AbstractThe complete characterization of a microbiome is critical in elucidating the complex ecology of the microbial composition within healthy and diseased animals. Many microbiome studies characterize only the bacterial component, for which there are several well-developed sequencing methods, bioinformatics tools and databases available. The lack of comprehensive bioinformatics workflows and databases have limited efforts to characterize the other components existing in a microbiome. BiomeSeq is a tool for the analysis of the complete animal microbiome using metagenomic sequencing data. With its comprehensive workflow, customizable parameters and microbial databases, BiomeSeq can rapidly quantify the viral, fungal, bacteriophage and bacterial components of a sample and produce informative tables for analysis.

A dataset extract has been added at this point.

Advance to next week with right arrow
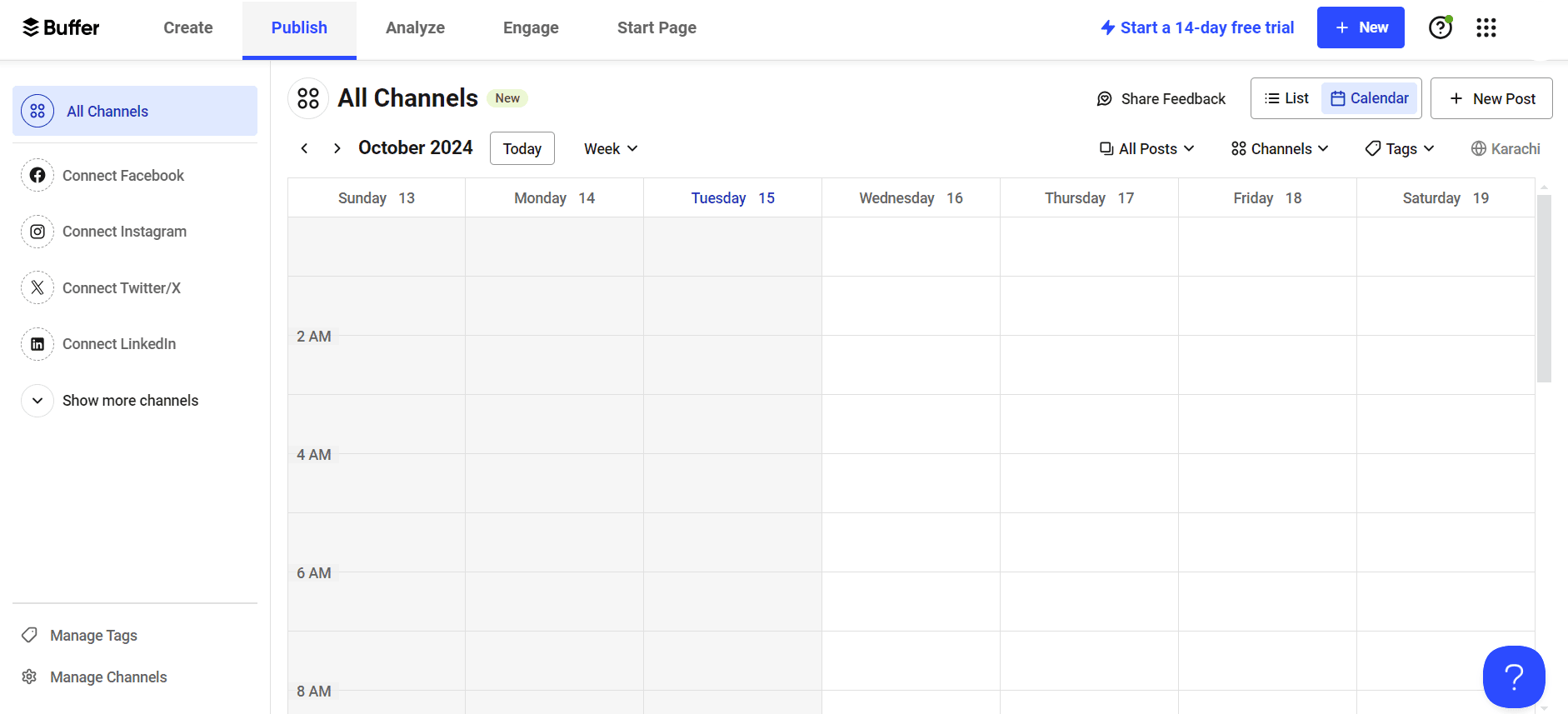This screenshot has width=1568, height=714. click(337, 148)
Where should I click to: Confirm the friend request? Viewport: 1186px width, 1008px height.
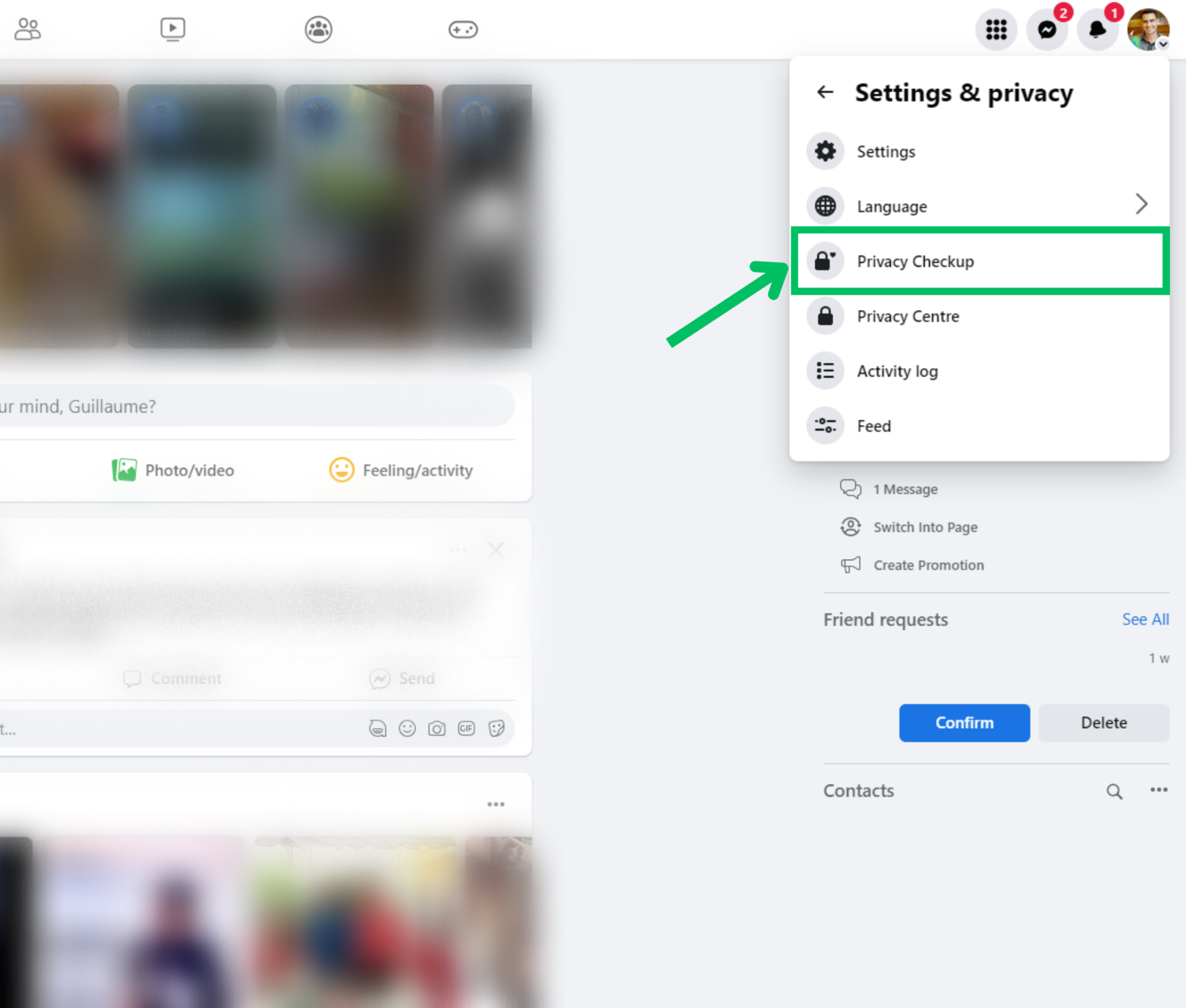click(964, 723)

BiomeSeq was employed in detecting and quantifying the respiratory microbiome of a commercial poultry broiler flock throughout its grow-out cycle from hatching to processing. It successfully processed 780 million reads, of which 5,163 aligned to avian DNA viral genomes, 71,936 aligned to avian RNA viral genomes, 469,937 aligned to bacterial genomes, 504,682 aligned to bacteriophage genomes and 1,964 aligned to fungal genomes. For each microbial species detected, BiomeSeq calculated the normalized abundance, percent relative abundance, and coverage as well as the diversity for each sample. BiomeSeq provides for the detection and quantification of the microbiome from next-generation metagenomic sequencing data. This tool is implemented into a user-friendly container that requires one command and generates a table consisting of taxonomical information for each microbe detected as well as normalized abundance, percent relative abundance, coverage and diversity calculations.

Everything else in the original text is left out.